Exercise description: List every field of study that the interview excerpt below names as one the interviewee has studied.

I traveled to see my sister, and we did some hiking in Colorado, and then I saw my brother in California and did more hiking and some more ocean activities, to really kind of immerse myself in nature again.
DMJ: You’re a bit of a Renaissance woman, studying physiology, space studies and marine biology, among other subjects. What do you want to do next — do you want to be part of these new frontiers we see in space exploration?
Absolutely. I’ve definitely been bitten by the space bug, and I’ve thought a lot about returning to space since I came back. I think once you’ve experienced it, that constant weightlessness, it just feels so special.
Right now is a very exciting time for our program here at NASA and really for the entire world and all the international space programs and in making space more accessible to everyday people.
We at NASA are working to put the next man and woman on the Moon. It’s not up to me, but I would definitely volunteer to be one of those crew members who would return to the Moon, if not to be involved from the ground.
I’m not sure what my next mission will look like: it could be with the space station, could be involvement in the [Artemis III] mission … there’s a lot of exciting prospects out there, and I hope to be part of them.

Data under study:
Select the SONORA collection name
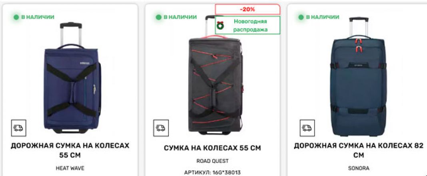[359, 168]
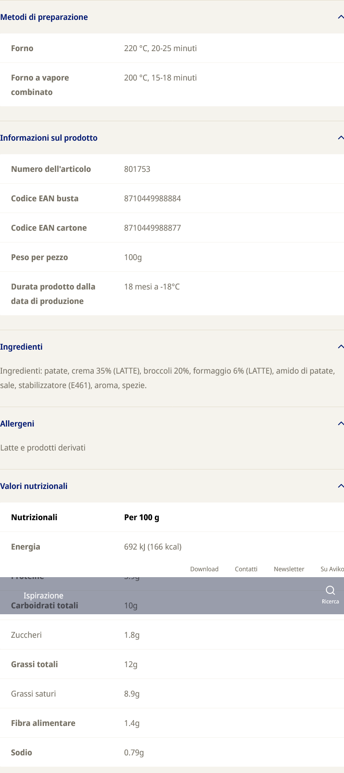Click the chevron beside Ingredienti heading
This screenshot has height=773, width=344.
pyautogui.click(x=341, y=347)
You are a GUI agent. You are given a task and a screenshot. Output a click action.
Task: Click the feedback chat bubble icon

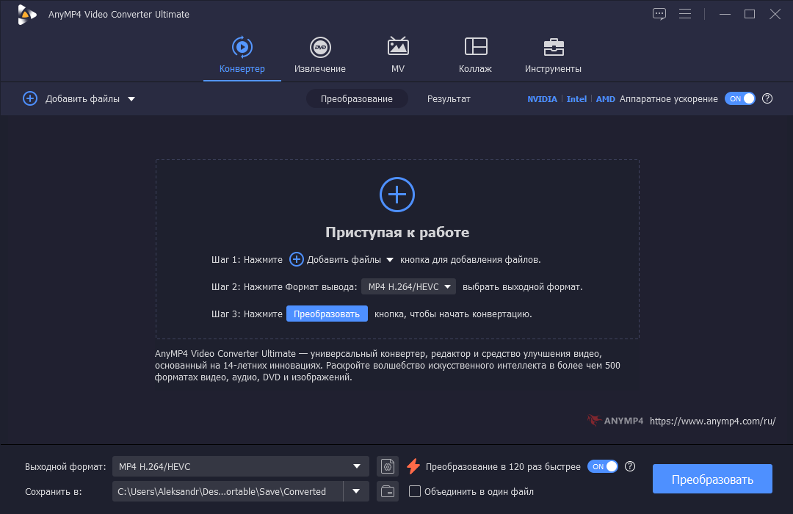coord(659,14)
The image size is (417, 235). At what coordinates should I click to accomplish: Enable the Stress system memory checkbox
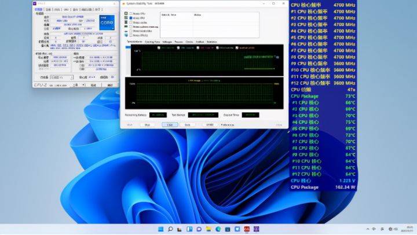pyautogui.click(x=130, y=27)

Final answer: Physiology, space studies, marine biology